According to Robert McCrum in The Observer, these are the top 10 opening lines in fiction.
At the number one position:
“Stately, plump Buck Mulligan came from the stairhead, bearing a bowl of lather on which a mirror and a razor lay crossed.”
– James Joyce, Ulysses (1922)
Number 2.
“It is a truth universally acknowledged, that a single man in possession of a good fortune, must be in want of a wife.”
– Jane Austen, Pride and Prejudice (1813)
Number 3.
“There was no possibility of taking a walk that day.”
– Charlotte Brontë, Jane Eyre (1847)
Number 4.
“You don’t know about me, without you have read a book by the name of The Adventures of Tom Sawyer, but that ain’t no matter. That book was made by a Mr Mark Twain, and he told the truth, mainly.”
– Mark Twain, The Adventures of Huckleberry Finn (1884)
Number 5.
“Into the face of the young man who sat on the terrace of the Hotel Magnifique at Cannes there had crept a look of furtive shame, the shifty, hangdog look which announces that an Englishman is about to talk French.”
– PG Wodehouse, The Luck of the Bodkins (1935)
Number 6.
“It was the afternoon of my eighty-first birthday, and I was in bed with my catamite when Ali announced that the archbishop had come to see me.”
– Anthony Burgess, Earthly Powers (1980)
Number 7.
“I write this sitting in the kitchen sink.”
– Dodie Smith, I Capture the Castle (1948)
Number 8.
“It was a queer, sultry summer, the summer they electrocuted the Rosenbergs, and I didn’t know what I was doing in New York.”
– Sylvia Plath, The Bell Jar (1963)
Number 9.
“The snow in the mountains was melting and Bunny had been dead for several weeks before we came to understand the gravity of our situation.”
– Donna Tartt, The Secret History (1992)
Number 10.
“Squire Trelawnay, Dr Livesey, and the rest of these gentlemen having asked me to write down the whole particulars about Treasure Island, from the beginning to the end, keeping nothing back but the bearings of the island, and that only because there is still treasure not yet lifted, I take up my pen in the year of grace 17– and go back to the time when my father kept the Admiral Benbow inn and the brown old seaman with the sabre cut first took up his lodging under our roof.”
– Robert Louis Stevenson, Treasure Island (1883)

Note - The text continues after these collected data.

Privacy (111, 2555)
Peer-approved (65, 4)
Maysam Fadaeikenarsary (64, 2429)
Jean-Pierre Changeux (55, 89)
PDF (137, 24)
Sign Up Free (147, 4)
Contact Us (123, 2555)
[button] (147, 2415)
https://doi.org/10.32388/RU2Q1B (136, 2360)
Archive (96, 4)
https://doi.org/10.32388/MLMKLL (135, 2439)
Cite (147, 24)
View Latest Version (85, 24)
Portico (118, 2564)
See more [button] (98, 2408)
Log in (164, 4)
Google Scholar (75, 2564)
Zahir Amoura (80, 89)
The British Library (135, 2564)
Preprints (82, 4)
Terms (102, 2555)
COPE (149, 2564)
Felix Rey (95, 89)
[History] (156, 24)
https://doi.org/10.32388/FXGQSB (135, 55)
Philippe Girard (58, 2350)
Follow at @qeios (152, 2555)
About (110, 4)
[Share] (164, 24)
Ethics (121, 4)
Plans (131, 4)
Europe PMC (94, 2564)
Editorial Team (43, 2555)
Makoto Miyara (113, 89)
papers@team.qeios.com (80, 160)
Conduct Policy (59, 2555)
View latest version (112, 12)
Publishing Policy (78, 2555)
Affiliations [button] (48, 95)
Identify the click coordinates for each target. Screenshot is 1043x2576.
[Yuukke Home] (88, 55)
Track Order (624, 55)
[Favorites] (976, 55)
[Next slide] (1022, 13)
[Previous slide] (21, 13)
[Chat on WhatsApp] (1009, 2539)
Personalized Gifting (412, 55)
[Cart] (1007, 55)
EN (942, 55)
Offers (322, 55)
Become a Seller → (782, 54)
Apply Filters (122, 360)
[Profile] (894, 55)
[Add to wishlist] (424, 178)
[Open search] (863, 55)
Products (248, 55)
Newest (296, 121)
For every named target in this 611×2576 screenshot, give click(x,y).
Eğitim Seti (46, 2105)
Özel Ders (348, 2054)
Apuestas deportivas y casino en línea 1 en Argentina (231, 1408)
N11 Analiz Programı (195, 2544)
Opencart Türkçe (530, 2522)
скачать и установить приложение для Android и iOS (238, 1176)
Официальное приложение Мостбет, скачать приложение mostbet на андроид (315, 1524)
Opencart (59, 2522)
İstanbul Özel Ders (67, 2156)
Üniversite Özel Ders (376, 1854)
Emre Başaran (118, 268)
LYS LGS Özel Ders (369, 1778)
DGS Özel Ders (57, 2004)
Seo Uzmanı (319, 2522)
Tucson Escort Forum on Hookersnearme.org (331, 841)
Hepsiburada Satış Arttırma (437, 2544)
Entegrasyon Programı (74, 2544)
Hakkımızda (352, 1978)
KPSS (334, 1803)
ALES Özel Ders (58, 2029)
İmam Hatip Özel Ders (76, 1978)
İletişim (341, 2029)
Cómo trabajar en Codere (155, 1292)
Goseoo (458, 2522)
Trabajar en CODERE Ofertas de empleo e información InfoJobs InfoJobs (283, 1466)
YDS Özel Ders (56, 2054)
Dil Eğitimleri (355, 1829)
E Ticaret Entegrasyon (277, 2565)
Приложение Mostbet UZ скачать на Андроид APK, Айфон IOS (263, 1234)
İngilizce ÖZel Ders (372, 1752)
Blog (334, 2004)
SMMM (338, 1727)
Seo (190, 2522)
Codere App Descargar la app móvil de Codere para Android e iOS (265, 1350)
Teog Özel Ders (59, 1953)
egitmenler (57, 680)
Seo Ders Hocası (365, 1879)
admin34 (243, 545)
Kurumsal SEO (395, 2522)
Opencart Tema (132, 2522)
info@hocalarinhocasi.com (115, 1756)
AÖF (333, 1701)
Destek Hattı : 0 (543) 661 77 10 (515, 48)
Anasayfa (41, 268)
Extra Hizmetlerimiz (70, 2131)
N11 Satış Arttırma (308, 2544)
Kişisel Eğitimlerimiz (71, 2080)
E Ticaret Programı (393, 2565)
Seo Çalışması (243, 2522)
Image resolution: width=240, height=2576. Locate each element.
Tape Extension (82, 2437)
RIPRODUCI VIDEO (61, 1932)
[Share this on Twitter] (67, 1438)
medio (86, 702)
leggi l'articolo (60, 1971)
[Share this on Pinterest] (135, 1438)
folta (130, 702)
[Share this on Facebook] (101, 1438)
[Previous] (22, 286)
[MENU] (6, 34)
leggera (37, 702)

What do you think? Are they your best opening lines, or do you have other favourites you would like to share with us?
Ha, love number 5!
I have a very big soft spot for P.G.Wodehouse, so I agree totally with you.
🙂
Yes, that number 5 is a goody. I am a die-hard Austen fan, so number 2 is my favourite on the list.
I adored Farenheit 451 and if I think of a line that has stuck with me, it is definitely this one from it “…for who knows who will be the target of a well read man?”